WHAT YOU WILL DO: Could you find every line in the entries below that holds the word "Task" and copy it?
** Opening DATA TO EXAMINE block **
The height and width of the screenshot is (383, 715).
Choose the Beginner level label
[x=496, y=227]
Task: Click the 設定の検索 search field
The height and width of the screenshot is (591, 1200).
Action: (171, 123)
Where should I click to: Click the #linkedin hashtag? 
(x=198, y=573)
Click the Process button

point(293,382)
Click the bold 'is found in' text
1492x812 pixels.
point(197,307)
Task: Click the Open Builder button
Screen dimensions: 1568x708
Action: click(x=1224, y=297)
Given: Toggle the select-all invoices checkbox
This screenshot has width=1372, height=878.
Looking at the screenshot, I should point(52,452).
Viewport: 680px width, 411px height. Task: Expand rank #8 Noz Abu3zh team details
** Closing DATA TO EXAMINE block **
RESPONSE BOX:
Task: Click the 設定の検索 search field
Task: Click the Open Builder button
Viewport: 680px width, 411px height. Task: Expand rank #8 Noz Abu3zh team details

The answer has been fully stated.